In the weeks of holiday that were left, Marion did get to know Mrs Flannery the daily, who did, indeed, ply her with tea and chat, and approved entirely of her employer’s choice of fiancée, although she was disappointed they weren’t going to have a big white wedding in the cathedral as soon as possible. She never missed a chance of putting her opinion that a girl engaged to a gentleman like The Professor didn’t need any other career than as his wife and mother of his children. Marion smiled dutifully at the idea and promised she would be both of those things in time, but she still wanted her degree and teaching qualification first.

She got to know Kristoph’s mother very well, talking to her almost every day on the videophone. Kristoph fixed up a screen in her own room so she could talk to her in privacy. She called her by her first name, Aineytta, and they talked as friends with a mutual love, mother and fiancée, of the man Marion knew as Kristoph, and his mother called Chrístõ with an inflection on the accents Marion thought she would never master. She learnt that Kristoph was one of four children that Aineytta had born to her husband. He had a sister who was married into another great Gallifreyan House and a younger brother who was a politician and another sister who was a member of a sisterhood a little like an Earth convent but where they meditated rather than prayed.

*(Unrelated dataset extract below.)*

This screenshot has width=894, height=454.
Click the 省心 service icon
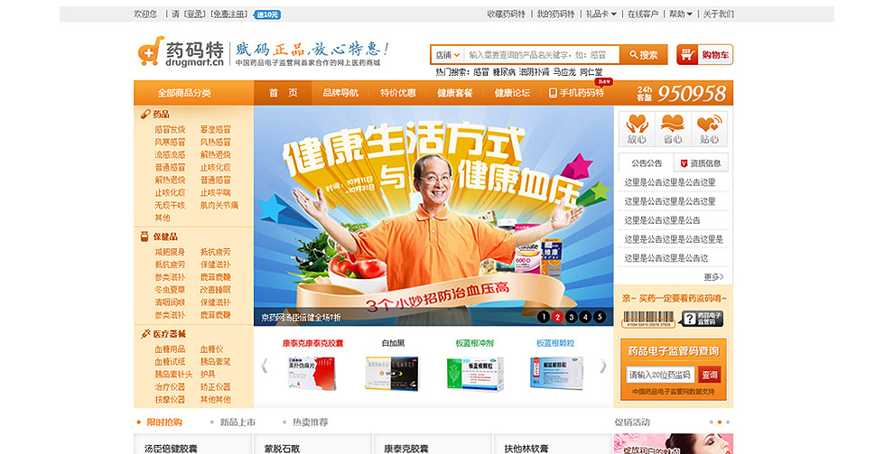point(673,128)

A family. A large family by Gallifreyan standards, she learnt. A family she could call her own. Even if they WERE so far away. She liked that idea. She hadn’t had a family for so long.

She never asked why Aineytta thought that her being an ‘Earth Child’ would make for a ‘difficult union’ as she had said the first time they talked. Those words had puzzled her, but she didn’t ask. She felt she didn’t want to know. Though it didn’t stop her wondering. She wondered if it was a cultural matter, her being a ‘foreigner’ or a physical problem in that they were of a different species.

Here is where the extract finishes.